Stored items:
________________
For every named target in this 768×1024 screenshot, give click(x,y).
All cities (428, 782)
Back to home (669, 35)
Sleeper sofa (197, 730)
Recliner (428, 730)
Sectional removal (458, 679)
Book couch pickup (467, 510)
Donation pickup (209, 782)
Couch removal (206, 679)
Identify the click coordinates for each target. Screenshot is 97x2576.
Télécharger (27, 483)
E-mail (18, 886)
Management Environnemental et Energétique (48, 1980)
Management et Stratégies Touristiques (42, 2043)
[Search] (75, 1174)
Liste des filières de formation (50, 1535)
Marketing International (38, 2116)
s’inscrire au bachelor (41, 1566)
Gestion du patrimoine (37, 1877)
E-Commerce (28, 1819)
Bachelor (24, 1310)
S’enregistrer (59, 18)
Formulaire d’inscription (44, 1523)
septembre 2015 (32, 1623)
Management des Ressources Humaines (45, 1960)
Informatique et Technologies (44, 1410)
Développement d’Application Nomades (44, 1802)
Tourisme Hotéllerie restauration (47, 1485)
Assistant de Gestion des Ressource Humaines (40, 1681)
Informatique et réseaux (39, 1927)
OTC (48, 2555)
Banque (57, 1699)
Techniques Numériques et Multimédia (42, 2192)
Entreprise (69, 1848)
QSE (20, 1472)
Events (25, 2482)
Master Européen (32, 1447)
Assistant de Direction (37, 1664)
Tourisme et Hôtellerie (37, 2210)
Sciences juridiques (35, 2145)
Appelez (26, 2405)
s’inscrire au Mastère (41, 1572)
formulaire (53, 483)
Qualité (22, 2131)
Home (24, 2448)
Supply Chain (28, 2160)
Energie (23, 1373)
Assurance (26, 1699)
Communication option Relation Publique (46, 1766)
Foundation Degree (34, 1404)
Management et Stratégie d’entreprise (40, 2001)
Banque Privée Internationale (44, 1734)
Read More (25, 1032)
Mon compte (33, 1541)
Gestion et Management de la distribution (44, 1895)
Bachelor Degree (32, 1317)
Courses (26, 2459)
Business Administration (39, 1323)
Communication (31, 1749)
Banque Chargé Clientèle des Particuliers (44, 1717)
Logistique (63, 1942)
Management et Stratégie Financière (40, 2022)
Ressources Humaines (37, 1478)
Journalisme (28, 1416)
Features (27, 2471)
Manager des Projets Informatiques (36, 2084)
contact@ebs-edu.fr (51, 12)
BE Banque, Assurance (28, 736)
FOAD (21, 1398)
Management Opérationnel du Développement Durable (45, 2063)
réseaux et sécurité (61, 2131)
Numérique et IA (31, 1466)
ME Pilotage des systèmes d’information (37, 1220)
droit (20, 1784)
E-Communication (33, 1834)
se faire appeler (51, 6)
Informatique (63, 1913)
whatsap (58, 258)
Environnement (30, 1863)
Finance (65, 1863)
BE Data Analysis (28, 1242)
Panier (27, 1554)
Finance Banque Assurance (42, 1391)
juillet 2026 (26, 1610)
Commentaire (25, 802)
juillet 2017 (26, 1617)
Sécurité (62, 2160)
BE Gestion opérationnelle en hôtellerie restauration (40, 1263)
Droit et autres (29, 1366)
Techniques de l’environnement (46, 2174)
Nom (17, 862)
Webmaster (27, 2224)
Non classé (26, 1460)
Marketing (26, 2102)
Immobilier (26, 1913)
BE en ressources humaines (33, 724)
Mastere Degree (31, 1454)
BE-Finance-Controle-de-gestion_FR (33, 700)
________________
# What is expected
In your response, reproduce the records exactly, every one.

# Task solution
For every named target in this 768×1024 screenshot, give click(x,y).
All cities (428, 782)
Back to home (669, 35)
Sleeper sofa (197, 730)
Recliner (428, 730)
Sectional removal (458, 679)
Book couch pickup (467, 510)
Donation pickup (209, 782)
Couch removal (206, 679)
Identify the click coordinates for each target. Screenshot is 97x2576.
Télécharger (27, 483)
E-mail (18, 886)
Management Environnemental et Energétique (48, 1980)
Management et Stratégies Touristiques (42, 2043)
[Search] (75, 1174)
Liste des filières de formation (50, 1535)
Marketing International (38, 2116)
s’inscrire au bachelor (41, 1566)
Gestion du patrimoine (37, 1877)
E-Commerce (28, 1819)
Bachelor (24, 1310)
S’enregistrer (59, 18)
Formulaire d’inscription (44, 1523)
septembre 2015 (32, 1623)
Management des Ressources Humaines (45, 1960)
Informatique et Technologies (44, 1410)
Développement d’Application Nomades (44, 1802)
Tourisme Hotéllerie restauration (47, 1485)
Assistant de Gestion des Ressource Humaines (40, 1681)
Informatique et réseaux (39, 1927)
OTC (48, 2555)
Banque (57, 1699)
Techniques Numériques et Multimédia (42, 2192)
Entreprise (69, 1848)
QSE (20, 1472)
Events (25, 2482)
Master Européen (32, 1447)
Assistant de Direction (37, 1664)
Tourisme et Hôtellerie (37, 2210)
Sciences juridiques (35, 2145)
Appelez (26, 2405)
s’inscrire au Mastère (41, 1572)
formulaire (53, 483)
Qualité (22, 2131)
Home (24, 2448)
Supply Chain (28, 2160)
Energie (23, 1373)
Assurance (26, 1699)
Communication option Relation Publique (46, 1766)
Foundation Degree (34, 1404)
Management et Stratégie d’entreprise (40, 2001)
Banque Privée Internationale (44, 1734)
Read More (25, 1032)
Mon compte (33, 1541)
Gestion et Management de la distribution (44, 1895)
Bachelor Degree (32, 1317)
Courses (26, 2459)
Business Administration (39, 1323)
Communication (31, 1749)
Banque Chargé Clientèle des Particuliers (44, 1717)
Logistique (63, 1942)
Management et Stratégie Financière (40, 2022)
Ressources Humaines (37, 1478)
Journalisme (28, 1416)
Features (27, 2471)
Manager des Projets Informatiques (36, 2084)
contact@ebs-edu.fr (51, 12)
BE Banque, Assurance (28, 736)
FOAD (21, 1398)
Management Opérationnel du Développement Durable (45, 2063)
réseaux et sécurité (61, 2131)
Numérique et IA (31, 1466)
ME Pilotage des systèmes d’information (37, 1220)
droit (20, 1784)
E-Communication (33, 1834)
se faire appeler (51, 6)
Informatique (63, 1913)
whatsap (58, 258)
Environnement (30, 1863)
Finance (65, 1863)
BE Data Analysis (28, 1242)
Panier (27, 1554)
Finance Banque Assurance (42, 1391)
juillet 2026 (26, 1610)
Commentaire (25, 802)
juillet 2017 (26, 1617)
Sécurité (62, 2160)
BE Gestion opérationnelle en hôtellerie restauration (40, 1263)
Droit et autres (29, 1366)
Techniques de l’environnement (46, 2174)
Nom (17, 862)
Webmaster (27, 2224)
Non classé (26, 1460)
Marketing (26, 2102)
Immobilier (26, 1913)
BE en ressources humaines (33, 724)
Mastere Degree (31, 1454)
BE-Finance-Controle-de-gestion_FR (33, 700)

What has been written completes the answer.